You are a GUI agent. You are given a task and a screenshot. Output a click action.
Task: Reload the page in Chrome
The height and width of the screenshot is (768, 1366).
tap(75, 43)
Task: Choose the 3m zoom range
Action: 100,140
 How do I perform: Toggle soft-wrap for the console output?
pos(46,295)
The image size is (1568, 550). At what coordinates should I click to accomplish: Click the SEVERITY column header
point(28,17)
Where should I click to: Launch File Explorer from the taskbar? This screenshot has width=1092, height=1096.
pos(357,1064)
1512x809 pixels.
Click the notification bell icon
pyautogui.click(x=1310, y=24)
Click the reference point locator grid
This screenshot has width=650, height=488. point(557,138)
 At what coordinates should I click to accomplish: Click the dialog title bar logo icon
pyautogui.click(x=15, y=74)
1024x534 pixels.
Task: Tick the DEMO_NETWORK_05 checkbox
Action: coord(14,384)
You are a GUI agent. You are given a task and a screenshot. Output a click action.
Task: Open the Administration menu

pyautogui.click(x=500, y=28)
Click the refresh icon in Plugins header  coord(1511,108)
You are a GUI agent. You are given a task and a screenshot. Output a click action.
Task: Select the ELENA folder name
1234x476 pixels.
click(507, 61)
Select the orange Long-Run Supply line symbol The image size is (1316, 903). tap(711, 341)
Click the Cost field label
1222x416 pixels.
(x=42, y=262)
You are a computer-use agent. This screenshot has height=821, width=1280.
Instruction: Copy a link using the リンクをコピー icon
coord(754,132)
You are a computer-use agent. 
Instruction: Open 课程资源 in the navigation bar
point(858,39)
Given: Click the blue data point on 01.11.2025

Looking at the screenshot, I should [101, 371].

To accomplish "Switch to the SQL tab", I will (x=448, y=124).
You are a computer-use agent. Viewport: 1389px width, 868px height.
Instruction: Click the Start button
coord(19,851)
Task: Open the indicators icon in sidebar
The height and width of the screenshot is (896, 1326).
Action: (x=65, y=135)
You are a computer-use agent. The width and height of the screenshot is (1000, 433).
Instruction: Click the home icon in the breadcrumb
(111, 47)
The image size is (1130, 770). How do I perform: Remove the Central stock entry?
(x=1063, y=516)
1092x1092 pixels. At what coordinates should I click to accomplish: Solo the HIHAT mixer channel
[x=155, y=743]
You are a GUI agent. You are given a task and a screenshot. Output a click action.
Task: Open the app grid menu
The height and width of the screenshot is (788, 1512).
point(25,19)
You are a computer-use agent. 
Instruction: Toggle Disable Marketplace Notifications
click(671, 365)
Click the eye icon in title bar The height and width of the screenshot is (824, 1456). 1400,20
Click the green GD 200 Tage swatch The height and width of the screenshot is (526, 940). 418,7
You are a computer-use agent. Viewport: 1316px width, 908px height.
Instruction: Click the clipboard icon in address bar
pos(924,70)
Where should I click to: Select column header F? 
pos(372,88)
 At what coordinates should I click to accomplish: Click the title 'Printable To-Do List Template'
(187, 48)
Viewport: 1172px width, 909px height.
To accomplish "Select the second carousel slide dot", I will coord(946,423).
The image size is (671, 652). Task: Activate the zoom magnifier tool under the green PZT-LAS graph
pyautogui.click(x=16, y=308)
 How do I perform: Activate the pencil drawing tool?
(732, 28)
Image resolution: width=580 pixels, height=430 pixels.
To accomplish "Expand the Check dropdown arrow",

→ **WHAT YOU SHOULD DO**: Copy each of the records above line for line, keeping every character, number, and line break unchanged.

→ **EXERCISE OUTPUT**:
You are a GUI agent. You are given a task and a screenshot. Output a click action.
Task: Reload the page in Chrome
The height and width of the screenshot is (768, 1366).
tap(75, 43)
Task: Choose the 3m zoom range
Action: 100,140
 How do I perform: Toggle soft-wrap for the console output?
pos(46,295)
The image size is (1568, 550). At what coordinates should I click to accomplish: Click the SEVERITY column header
point(28,17)
Where should I click to: Launch File Explorer from the taskbar? This screenshot has width=1092, height=1096.
pos(357,1064)
1512x809 pixels.
Click the notification bell icon
pyautogui.click(x=1310, y=24)
Click the reference point locator grid
This screenshot has width=650, height=488. point(557,138)
 At what coordinates should I click to accomplish: Click the dialog title bar logo icon
pyautogui.click(x=15, y=74)
1024x534 pixels.
Task: Tick the DEMO_NETWORK_05 checkbox
Action: coord(14,384)
You are a GUI agent. You are given a task and a screenshot. Output a click action.
Task: Open the Administration menu

pyautogui.click(x=500, y=28)
Click the refresh icon in Plugins header  coord(1511,108)
You are a GUI agent. You are given a task and a screenshot. Output a click action.
Task: Select the ELENA folder name
1234x476 pixels.
click(507, 61)
Select the orange Long-Run Supply line symbol The image size is (1316, 903). tap(711, 341)
Click the Cost field label
1222x416 pixels.
(x=42, y=262)
You are a computer-use agent. This screenshot has height=821, width=1280.
Instruction: Copy a link using the リンクをコピー icon
coord(754,132)
You are a computer-use agent. 
Instruction: Open 课程资源 in the navigation bar
point(858,39)
Given: Click the blue data point on 01.11.2025

Looking at the screenshot, I should [101, 371].

To accomplish "Switch to the SQL tab", I will (x=448, y=124).
You are a computer-use agent. Viewport: 1389px width, 868px height.
Instruction: Click the Start button
coord(19,851)
Task: Open the indicators icon in sidebar
The height and width of the screenshot is (896, 1326).
Action: (x=65, y=135)
You are a computer-use agent. The width and height of the screenshot is (1000, 433).
Instruction: Click the home icon in the breadcrumb
(111, 47)
The image size is (1130, 770). How do I perform: Remove the Central stock entry?
(x=1063, y=516)
1092x1092 pixels. At what coordinates should I click to accomplish: Solo the HIHAT mixer channel
[x=155, y=743]
You are a GUI agent. You are given a task and a screenshot. Output a click action.
Task: Open the app grid menu
The height and width of the screenshot is (788, 1512).
point(25,19)
You are a computer-use agent. 
Instruction: Toggle Disable Marketplace Notifications
click(671, 365)
Click the eye icon in title bar The height and width of the screenshot is (824, 1456). 1400,20
Click the green GD 200 Tage swatch The height and width of the screenshot is (526, 940). 418,7
You are a computer-use agent. Viewport: 1316px width, 908px height.
Instruction: Click the clipboard icon in address bar
pos(924,70)
Where should I click to: Select column header F? 
pos(372,88)
 At what coordinates should I click to accomplish: Click the title 'Printable To-Do List Template'
(187, 48)
Viewport: 1172px width, 909px height.
To accomplish "Select the second carousel slide dot", I will coord(946,423).
The image size is (671, 652). Task: Activate the zoom magnifier tool under the green PZT-LAS graph
pyautogui.click(x=16, y=308)
 How do I perform: Activate the pencil drawing tool?
(732, 28)
Image resolution: width=580 pixels, height=430 pixels.
To accomplish "Expand the Check dropdown arrow",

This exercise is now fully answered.